[Collected data]
- Opening Delimiter -
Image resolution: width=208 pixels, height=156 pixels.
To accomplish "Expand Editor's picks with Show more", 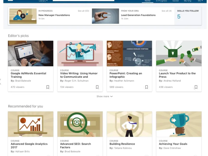I will point(105,96).
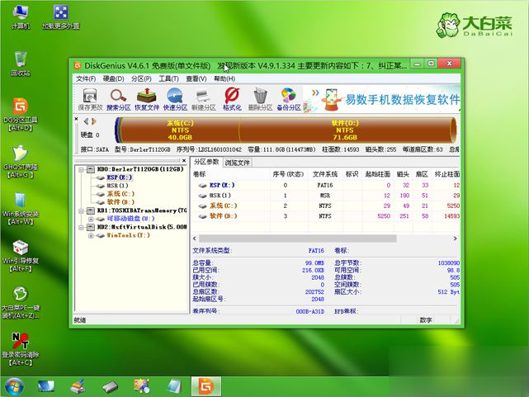Switch to the 浏览文件 tab
This screenshot has width=529, height=397.
[238, 163]
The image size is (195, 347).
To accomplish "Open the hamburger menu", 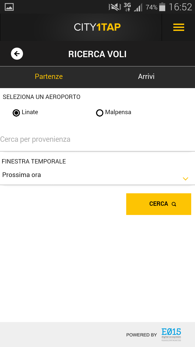I will coord(178,27).
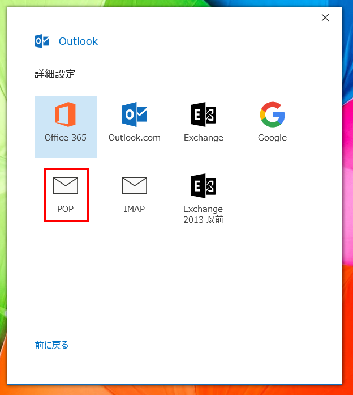Select the Exchange 2013 以前 icon
The image size is (353, 395).
coord(203,185)
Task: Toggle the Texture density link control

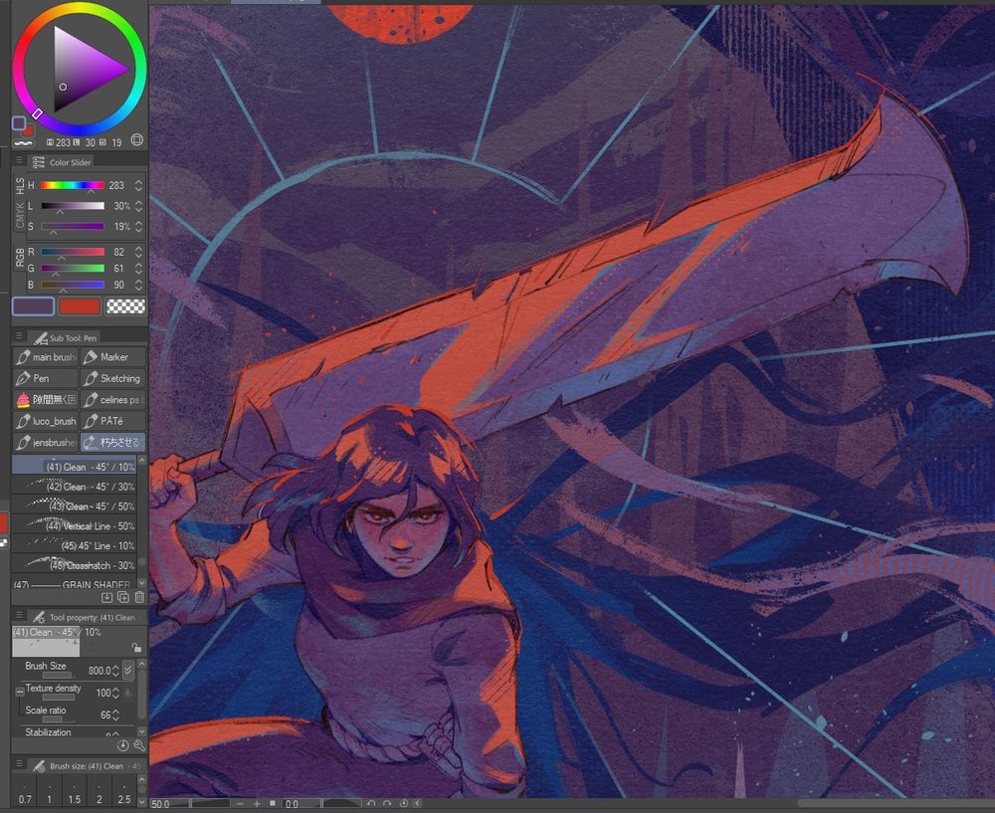Action: point(20,693)
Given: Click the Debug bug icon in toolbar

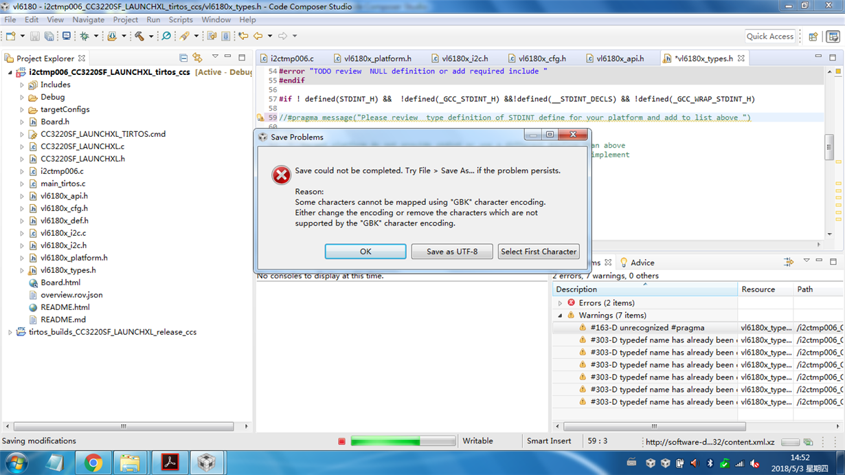Looking at the screenshot, I should pyautogui.click(x=85, y=36).
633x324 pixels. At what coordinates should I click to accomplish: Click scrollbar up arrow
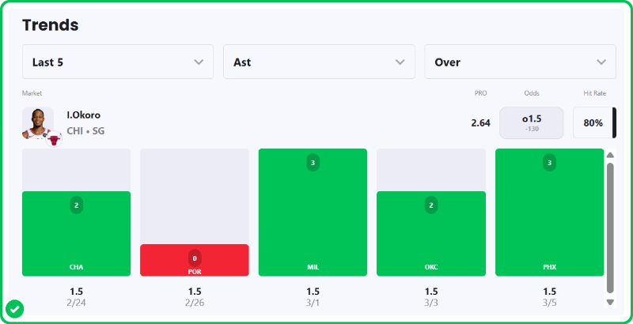610,155
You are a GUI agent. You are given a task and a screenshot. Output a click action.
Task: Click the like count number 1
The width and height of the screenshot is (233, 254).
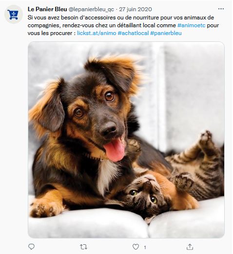[145, 247]

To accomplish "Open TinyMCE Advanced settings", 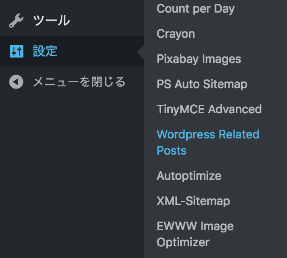I will (x=209, y=109).
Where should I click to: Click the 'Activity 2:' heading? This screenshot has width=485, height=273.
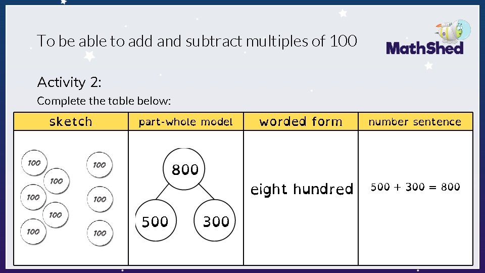click(x=69, y=82)
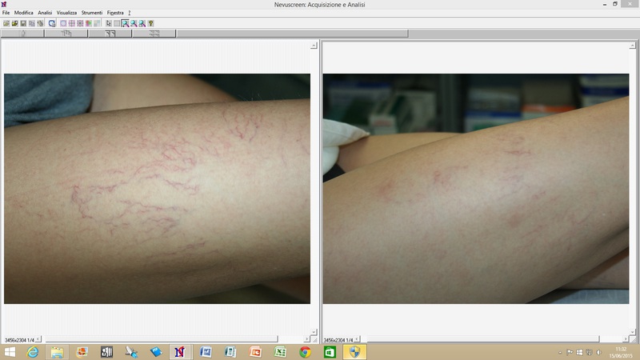Open the Strumenti menu
This screenshot has height=360, width=640.
[92, 13]
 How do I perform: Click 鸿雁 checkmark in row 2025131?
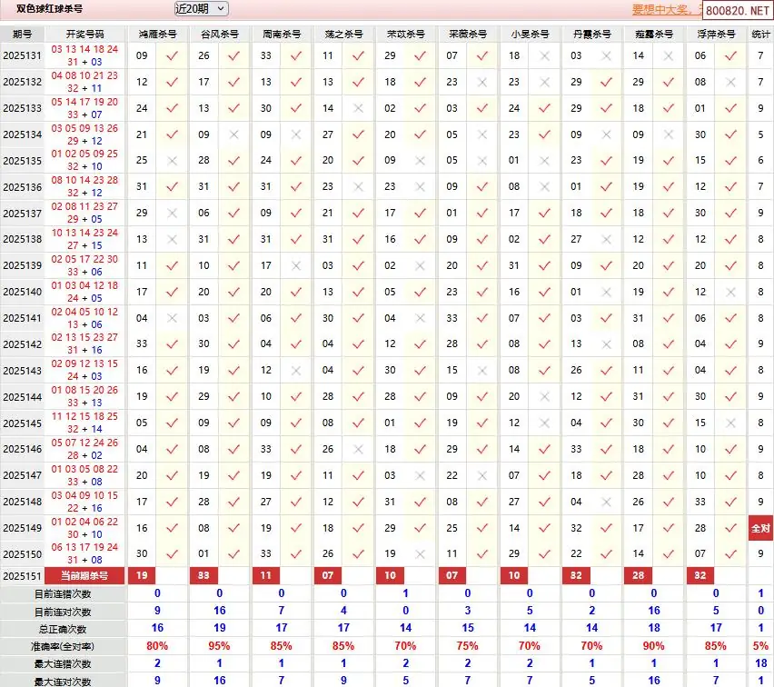pyautogui.click(x=173, y=55)
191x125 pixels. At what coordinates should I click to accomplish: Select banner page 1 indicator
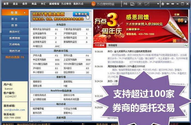(x=175, y=40)
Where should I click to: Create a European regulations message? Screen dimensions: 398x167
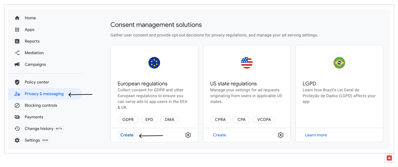point(127,135)
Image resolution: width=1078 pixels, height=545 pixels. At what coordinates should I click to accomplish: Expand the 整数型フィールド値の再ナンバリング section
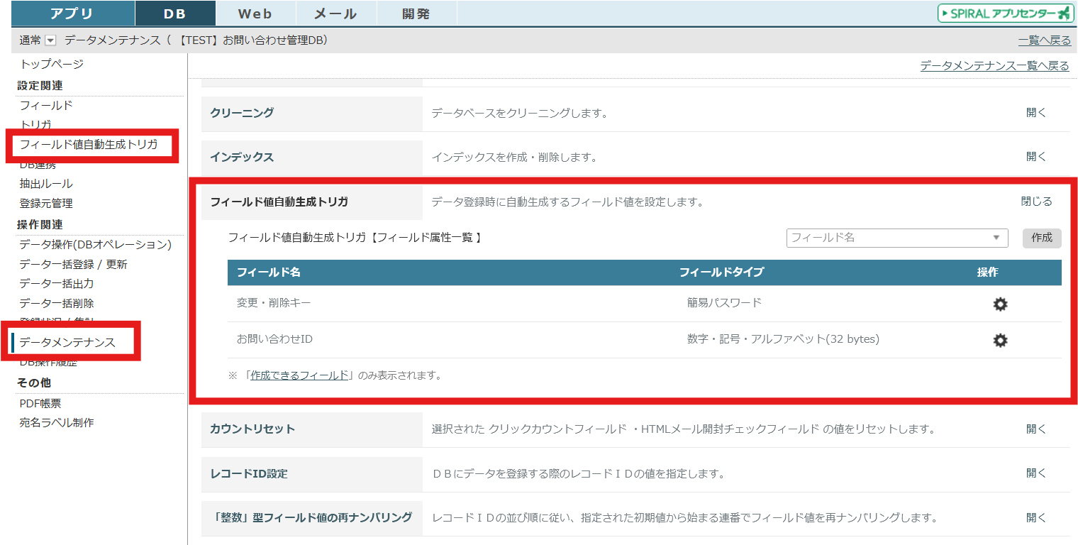point(1035,517)
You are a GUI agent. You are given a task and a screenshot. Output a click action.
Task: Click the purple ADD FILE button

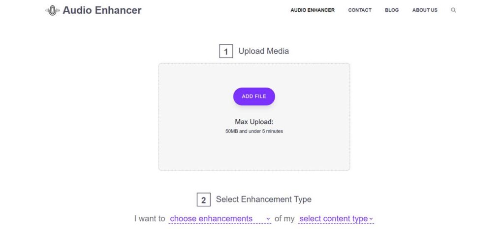click(254, 96)
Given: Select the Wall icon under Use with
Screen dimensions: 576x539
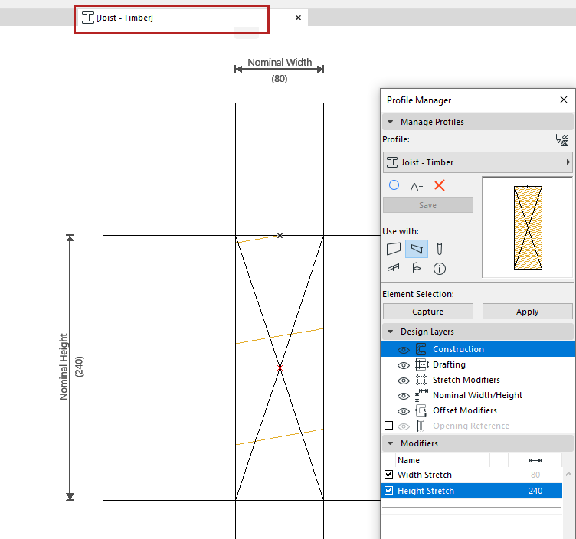Looking at the screenshot, I should pyautogui.click(x=394, y=249).
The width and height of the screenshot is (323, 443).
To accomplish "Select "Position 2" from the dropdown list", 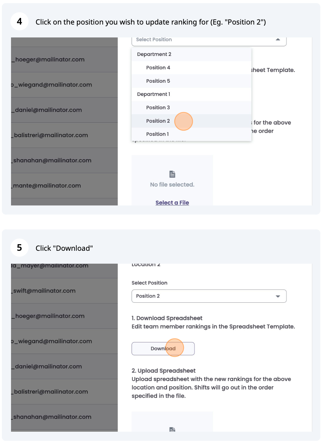I will click(x=158, y=121).
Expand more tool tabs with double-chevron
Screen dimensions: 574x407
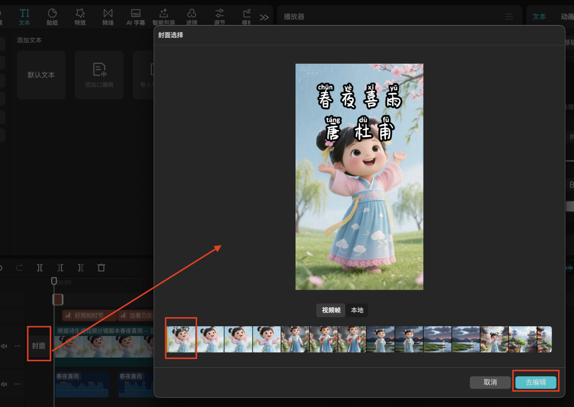(x=264, y=17)
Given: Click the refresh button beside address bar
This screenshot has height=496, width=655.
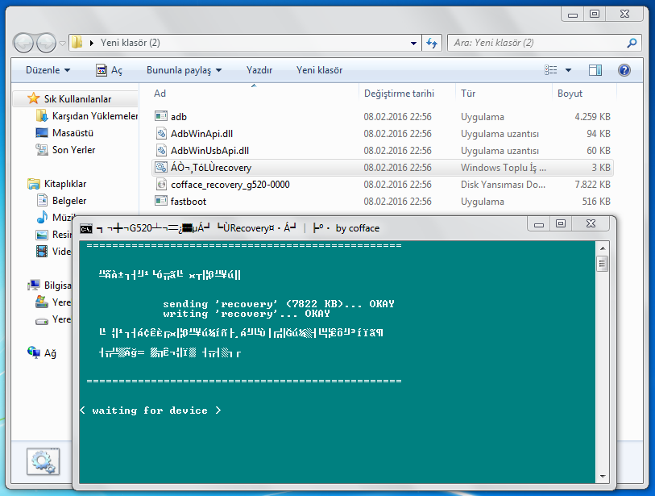Looking at the screenshot, I should coord(432,43).
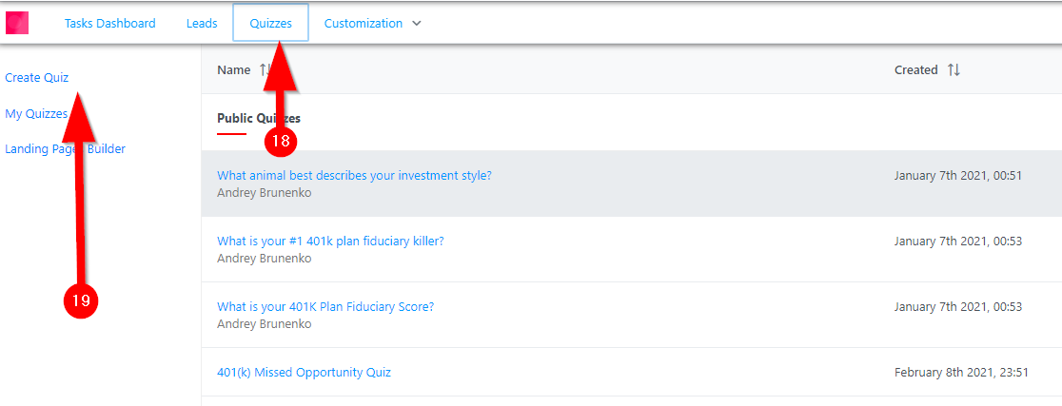The image size is (1062, 406).
Task: Open My Quizzes from the sidebar
Action: (35, 114)
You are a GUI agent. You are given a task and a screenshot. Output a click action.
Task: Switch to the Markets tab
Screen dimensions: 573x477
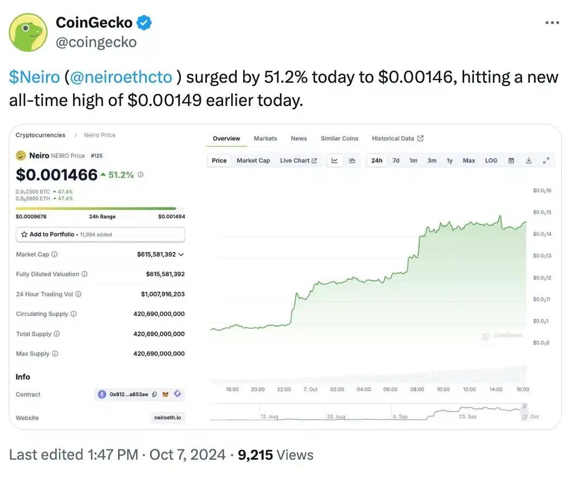(265, 138)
- Closing Delimiter -
Repeat only the lines from the one with "This screenshot has height=496, width=655." through the end of the data, both included and exactly as written. Pictures stay out of the copy.

This screenshot has height=496, width=655.
Looking at the screenshot, I should coord(432,43).
The image size is (1062, 406).
Task: Open My Quizzes from the sidebar
Action: (35, 114)
You are a GUI agent. You are given a task and a screenshot. Output a click action.
Task: Switch to the Markets tab
Screen dimensions: 573x477
(265, 138)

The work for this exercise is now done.